In October, the National Gallery announced the shortlist of five artists for the 2023 Sobey Art Award. Last year the shortlist featured a roster of BIPOC artists (see “Diversity in Canadian Contemporary Art”). Identity is again a major highlight in this year’s selection. Métis artist, Gabrielle L'Hirondelle Hill was chosen to represent the West Coast and Yukon region and Calgary-based Inuvialuk artist, Kablusiak, the Prairies and North. Both artists were also nominated in 2019 with Kablusiak making the shortlist that year. New to the roster are Trinidadian-born, Michèle Pearson Clarke representing Ontario, Iranian-born Anahita Norouzi for Québec, and queer artist Séamus Gallagher for the Atlantic provinces. All five artists can be connected by a common thematic thread in that each produces work that explores and challenges notions of identity whether these are racial, gender-based, or related to nations and migration. As the text on the Award site sums up:
Rooted in lived experience, the artworks reflect the finalists’ diverse backgrounds and unique ways of seeing, thinking and being in the world.

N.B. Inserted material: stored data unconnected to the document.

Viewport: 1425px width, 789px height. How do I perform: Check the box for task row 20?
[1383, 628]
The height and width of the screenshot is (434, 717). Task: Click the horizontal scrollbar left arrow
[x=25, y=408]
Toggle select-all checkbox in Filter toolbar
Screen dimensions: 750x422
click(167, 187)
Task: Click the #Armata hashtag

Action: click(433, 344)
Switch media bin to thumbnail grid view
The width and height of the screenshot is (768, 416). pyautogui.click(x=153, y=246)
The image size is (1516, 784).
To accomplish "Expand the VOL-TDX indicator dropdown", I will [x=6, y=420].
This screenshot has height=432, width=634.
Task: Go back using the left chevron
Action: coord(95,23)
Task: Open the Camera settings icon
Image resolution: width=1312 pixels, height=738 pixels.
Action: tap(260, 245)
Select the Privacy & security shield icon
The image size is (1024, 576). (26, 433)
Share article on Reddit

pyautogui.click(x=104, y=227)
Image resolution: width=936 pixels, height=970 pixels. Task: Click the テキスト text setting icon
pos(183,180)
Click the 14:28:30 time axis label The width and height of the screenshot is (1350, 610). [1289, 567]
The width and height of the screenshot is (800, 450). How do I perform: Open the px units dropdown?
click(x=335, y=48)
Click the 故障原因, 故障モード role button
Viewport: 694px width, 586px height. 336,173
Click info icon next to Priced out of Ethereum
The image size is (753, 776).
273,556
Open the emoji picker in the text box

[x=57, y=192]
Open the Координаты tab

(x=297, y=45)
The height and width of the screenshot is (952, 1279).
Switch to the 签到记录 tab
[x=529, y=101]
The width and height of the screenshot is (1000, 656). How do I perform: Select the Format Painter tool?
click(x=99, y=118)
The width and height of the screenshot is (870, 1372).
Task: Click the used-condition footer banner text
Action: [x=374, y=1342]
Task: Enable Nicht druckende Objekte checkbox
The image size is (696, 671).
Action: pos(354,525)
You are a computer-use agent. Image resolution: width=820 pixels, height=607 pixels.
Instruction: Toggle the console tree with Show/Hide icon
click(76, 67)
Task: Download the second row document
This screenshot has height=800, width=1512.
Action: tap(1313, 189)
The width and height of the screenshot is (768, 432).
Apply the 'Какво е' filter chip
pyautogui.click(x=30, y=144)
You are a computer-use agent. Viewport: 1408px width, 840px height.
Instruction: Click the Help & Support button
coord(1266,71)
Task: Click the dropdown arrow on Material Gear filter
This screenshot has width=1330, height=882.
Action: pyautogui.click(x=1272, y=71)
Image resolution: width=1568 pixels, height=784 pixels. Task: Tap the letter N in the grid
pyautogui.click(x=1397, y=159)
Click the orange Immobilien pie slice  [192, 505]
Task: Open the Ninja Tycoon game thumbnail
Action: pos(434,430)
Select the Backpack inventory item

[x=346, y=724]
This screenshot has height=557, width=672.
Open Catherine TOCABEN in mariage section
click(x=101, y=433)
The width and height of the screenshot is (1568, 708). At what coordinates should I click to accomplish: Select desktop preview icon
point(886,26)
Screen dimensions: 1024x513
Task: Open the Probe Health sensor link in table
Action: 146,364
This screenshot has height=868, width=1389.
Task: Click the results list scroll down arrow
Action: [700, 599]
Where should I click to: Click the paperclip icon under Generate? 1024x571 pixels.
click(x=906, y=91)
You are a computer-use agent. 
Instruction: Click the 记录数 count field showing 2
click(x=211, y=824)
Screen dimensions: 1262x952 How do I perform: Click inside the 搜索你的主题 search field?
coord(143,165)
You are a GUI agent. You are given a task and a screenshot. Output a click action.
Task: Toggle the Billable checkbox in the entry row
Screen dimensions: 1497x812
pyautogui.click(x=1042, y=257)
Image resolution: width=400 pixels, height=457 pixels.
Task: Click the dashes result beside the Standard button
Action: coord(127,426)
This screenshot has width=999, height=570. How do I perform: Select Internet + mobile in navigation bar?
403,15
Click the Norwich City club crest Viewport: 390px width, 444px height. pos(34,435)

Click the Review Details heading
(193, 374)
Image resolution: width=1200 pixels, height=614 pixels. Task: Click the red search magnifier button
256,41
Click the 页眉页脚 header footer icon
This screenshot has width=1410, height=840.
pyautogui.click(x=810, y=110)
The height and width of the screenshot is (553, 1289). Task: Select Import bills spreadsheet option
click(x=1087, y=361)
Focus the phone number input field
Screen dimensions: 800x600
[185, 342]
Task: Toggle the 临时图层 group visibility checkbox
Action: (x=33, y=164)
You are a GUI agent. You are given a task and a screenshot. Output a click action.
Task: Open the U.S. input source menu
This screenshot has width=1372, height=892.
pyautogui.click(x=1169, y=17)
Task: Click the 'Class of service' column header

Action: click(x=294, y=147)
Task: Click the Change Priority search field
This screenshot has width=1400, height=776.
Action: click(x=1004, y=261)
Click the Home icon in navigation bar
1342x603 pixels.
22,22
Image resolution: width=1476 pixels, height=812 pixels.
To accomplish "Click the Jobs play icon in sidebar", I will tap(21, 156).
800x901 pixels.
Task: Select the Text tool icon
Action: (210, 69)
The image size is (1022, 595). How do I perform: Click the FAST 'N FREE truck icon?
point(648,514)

Michèle Pearson Clarke’s installation presents the discomfort of inexperienced singers, pointing to the deeper lived anxieties felt by queer masculine women as they navigate socio-political landscapes. Séamus Gallagher casts a queer, non-binary lens on identities and habitations, fabricating and layering multiple realities through virtual and actual collage techniques. Métis artist Gabrielle L'Hirondelle Hill works across multiple media to draw out the political, historical and deeply personal contexts of everyday materials such as tobacco, blackberry juice and hair. Kablusiak explores dis/connections relating to Inuit Nunangat (homeland); the impacts of colonization on gender and the expression of sexuality; humour; and everyday life. Anahita Norouzi travels between Iran and Canada to research colonialism’s destructive legacies in Southwest Asia, and the impact of displacement – human and “other” – that results from cultural and resource exploitation.
Each of these shortlisted artists is awarded $25,000 and their work is presented in a group exhibition at the National Gallery in Ottawa. The exhibit opened on October 13 and runs until March 3, 2024. The final winner will be announced some time this month and will receive $100,000.